§ WORK INSTRUCTIONS:
Reproduce all the entries, matching the original word for word.

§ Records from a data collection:
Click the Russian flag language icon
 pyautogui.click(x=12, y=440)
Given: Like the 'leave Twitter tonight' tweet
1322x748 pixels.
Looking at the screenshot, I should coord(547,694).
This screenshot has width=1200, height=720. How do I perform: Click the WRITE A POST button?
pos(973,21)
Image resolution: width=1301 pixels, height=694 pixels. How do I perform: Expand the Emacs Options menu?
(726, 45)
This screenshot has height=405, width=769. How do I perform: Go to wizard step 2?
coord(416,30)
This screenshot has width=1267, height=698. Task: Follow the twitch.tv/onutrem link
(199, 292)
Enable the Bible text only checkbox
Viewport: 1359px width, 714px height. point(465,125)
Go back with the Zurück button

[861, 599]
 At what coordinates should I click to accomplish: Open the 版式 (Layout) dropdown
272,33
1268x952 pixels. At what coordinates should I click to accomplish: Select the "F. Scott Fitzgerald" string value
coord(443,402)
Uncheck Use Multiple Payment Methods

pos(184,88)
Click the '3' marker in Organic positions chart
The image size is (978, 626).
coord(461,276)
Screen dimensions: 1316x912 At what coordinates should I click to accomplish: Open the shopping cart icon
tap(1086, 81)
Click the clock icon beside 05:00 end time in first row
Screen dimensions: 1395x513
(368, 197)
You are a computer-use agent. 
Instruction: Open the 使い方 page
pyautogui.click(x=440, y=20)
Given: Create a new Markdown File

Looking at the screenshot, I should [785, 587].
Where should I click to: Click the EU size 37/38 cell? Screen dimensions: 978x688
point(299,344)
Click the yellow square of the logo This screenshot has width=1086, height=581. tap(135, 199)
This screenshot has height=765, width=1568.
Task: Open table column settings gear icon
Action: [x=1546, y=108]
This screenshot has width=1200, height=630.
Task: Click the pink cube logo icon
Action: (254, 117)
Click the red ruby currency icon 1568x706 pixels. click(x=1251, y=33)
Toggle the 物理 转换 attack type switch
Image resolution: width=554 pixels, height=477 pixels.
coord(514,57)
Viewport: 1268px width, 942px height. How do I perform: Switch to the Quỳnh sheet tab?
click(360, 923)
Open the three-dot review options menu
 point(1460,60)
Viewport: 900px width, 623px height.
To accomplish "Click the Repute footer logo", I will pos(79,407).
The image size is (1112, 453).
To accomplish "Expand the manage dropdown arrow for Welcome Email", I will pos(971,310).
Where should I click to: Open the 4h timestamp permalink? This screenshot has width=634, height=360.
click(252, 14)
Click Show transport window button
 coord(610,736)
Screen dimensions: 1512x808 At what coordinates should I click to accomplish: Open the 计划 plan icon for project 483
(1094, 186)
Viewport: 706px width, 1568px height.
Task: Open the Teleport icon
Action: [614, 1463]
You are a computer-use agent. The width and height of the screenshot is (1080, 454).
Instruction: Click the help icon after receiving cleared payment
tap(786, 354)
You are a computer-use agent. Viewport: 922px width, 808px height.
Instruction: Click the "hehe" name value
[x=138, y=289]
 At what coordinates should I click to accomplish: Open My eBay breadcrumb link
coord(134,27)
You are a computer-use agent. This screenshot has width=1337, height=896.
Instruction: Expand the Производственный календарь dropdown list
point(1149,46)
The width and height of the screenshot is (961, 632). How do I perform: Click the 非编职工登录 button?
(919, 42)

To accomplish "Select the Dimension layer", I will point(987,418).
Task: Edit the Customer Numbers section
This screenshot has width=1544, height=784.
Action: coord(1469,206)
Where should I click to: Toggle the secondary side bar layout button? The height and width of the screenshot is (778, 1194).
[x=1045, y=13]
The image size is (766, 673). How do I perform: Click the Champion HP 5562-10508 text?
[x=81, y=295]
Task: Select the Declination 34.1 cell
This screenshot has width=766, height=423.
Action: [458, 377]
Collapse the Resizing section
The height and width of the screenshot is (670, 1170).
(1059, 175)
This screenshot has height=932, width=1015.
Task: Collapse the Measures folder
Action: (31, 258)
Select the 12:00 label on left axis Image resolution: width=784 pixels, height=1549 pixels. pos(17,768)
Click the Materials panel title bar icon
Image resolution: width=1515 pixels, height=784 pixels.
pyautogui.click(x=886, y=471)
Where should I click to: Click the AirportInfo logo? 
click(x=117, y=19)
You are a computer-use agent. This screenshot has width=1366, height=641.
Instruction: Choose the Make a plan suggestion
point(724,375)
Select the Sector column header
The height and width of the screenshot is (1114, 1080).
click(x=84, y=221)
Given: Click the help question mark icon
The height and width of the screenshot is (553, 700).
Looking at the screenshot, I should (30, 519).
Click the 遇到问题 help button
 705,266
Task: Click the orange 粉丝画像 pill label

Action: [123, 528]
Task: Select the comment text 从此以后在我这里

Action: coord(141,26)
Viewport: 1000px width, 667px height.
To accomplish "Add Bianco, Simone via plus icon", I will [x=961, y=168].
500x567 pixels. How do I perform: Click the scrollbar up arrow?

§ RESPONSE TO THIS TASK:
Click the Russian flag language icon
 pyautogui.click(x=12, y=440)
Given: Like the 'leave Twitter tonight' tweet
1322x748 pixels.
Looking at the screenshot, I should coord(547,694).
This screenshot has width=1200, height=720. How do I perform: Click the WRITE A POST button?
pos(973,21)
Image resolution: width=1301 pixels, height=694 pixels. How do I perform: Expand the Emacs Options menu?
(726, 45)
This screenshot has height=405, width=769. How do I perform: Go to wizard step 2?
coord(416,30)
This screenshot has width=1267, height=698. Task: Follow the twitch.tv/onutrem link
(199, 292)
Enable the Bible text only checkbox
Viewport: 1359px width, 714px height. point(465,125)
Go back with the Zurück button

[861, 599]
 At what coordinates should I click to accomplish: Open the 版式 (Layout) dropdown
272,33
1268x952 pixels. At what coordinates should I click to accomplish: Select the "F. Scott Fitzgerald" string value
coord(443,402)
Uncheck Use Multiple Payment Methods

pos(184,88)
Click the '3' marker in Organic positions chart
The image size is (978, 626).
coord(461,276)
Screen dimensions: 1316x912 At what coordinates should I click to accomplish: Open the shopping cart icon
tap(1086, 81)
Click the clock icon beside 05:00 end time in first row
Screen dimensions: 1395x513
(368, 197)
You are a computer-use agent. 
Instruction: Open the 使い方 page
pyautogui.click(x=440, y=20)
Given: Create a new Markdown File

Looking at the screenshot, I should [785, 587].
Where should I click to: Click the EU size 37/38 cell? Screen dimensions: 978x688
point(299,344)
Click the yellow square of the logo This screenshot has width=1086, height=581. tap(135, 199)
This screenshot has height=765, width=1568.
Task: Open table column settings gear icon
Action: [x=1546, y=108]
This screenshot has width=1200, height=630.
Task: Click the pink cube logo icon
Action: (254, 117)
Click the red ruby currency icon 1568x706 pixels. click(x=1251, y=33)
Toggle the 物理 转换 attack type switch
Image resolution: width=554 pixels, height=477 pixels.
coord(514,57)
Viewport: 1268px width, 942px height. How do I perform: Switch to the Quỳnh sheet tab?
click(360, 923)
Open the three-dot review options menu
 point(1460,60)
Viewport: 900px width, 623px height.
To accomplish "Click the Repute footer logo", I will pos(79,407).
The image size is (1112, 453).
To accomplish "Expand the manage dropdown arrow for Welcome Email", I will pos(971,310).
Where should I click to: Open the 4h timestamp permalink? This screenshot has width=634, height=360.
click(252, 14)
Click Show transport window button
 coord(610,736)
Screen dimensions: 1512x808 At what coordinates should I click to accomplish: Open the 计划 plan icon for project 483
(1094, 186)
Viewport: 706px width, 1568px height.
Task: Open the Teleport icon
Action: [614, 1463]
You are a computer-use agent. The width and height of the screenshot is (1080, 454).
Instruction: Click the help icon after receiving cleared payment
tap(786, 354)
You are a computer-use agent. Viewport: 922px width, 808px height.
Instruction: Click the "hehe" name value
[x=138, y=289]
 At what coordinates should I click to accomplish: Open My eBay breadcrumb link
coord(134,27)
You are a computer-use agent. This screenshot has width=1337, height=896.
Instruction: Expand the Производственный календарь dropdown list
point(1149,46)
The width and height of the screenshot is (961, 632). How do I perform: Click the 非编职工登录 button?
(919, 42)

To accomplish "Select the Dimension layer", I will point(987,418).
Task: Edit the Customer Numbers section
This screenshot has width=1544, height=784.
Action: coord(1469,206)
Where should I click to: Toggle the secondary side bar layout button? The height and width of the screenshot is (778, 1194).
[x=1045, y=13]
The image size is (766, 673). How do I perform: Click the Champion HP 5562-10508 text?
[x=81, y=295]
Task: Select the Declination 34.1 cell
This screenshot has width=766, height=423.
Action: [458, 377]
Collapse the Resizing section
The height and width of the screenshot is (670, 1170).
(1059, 175)
This screenshot has height=932, width=1015.
Task: Collapse the Measures folder
Action: (31, 258)
Select the 12:00 label on left axis Image resolution: width=784 pixels, height=1549 pixels. pos(17,768)
Click the Materials panel title bar icon
Image resolution: width=1515 pixels, height=784 pixels.
pyautogui.click(x=886, y=471)
Where should I click to: Click the AirportInfo logo? 
click(x=117, y=19)
You are a computer-use agent. This screenshot has width=1366, height=641.
Instruction: Choose the Make a plan suggestion
point(724,375)
Select the Sector column header
The height and width of the screenshot is (1114, 1080).
click(x=84, y=221)
Given: Click the help question mark icon
The height and width of the screenshot is (553, 700).
Looking at the screenshot, I should (30, 519).
Click the 遇到问题 help button
 705,266
Task: Click the orange 粉丝画像 pill label

Action: [123, 528]
Task: Select the comment text 从此以后在我这里

Action: coord(141,26)
Viewport: 1000px width, 667px height.
To accomplish "Add Bianco, Simone via plus icon", I will [x=961, y=168].
500x567 pixels. How do I perform: Click the scrollbar up arrow?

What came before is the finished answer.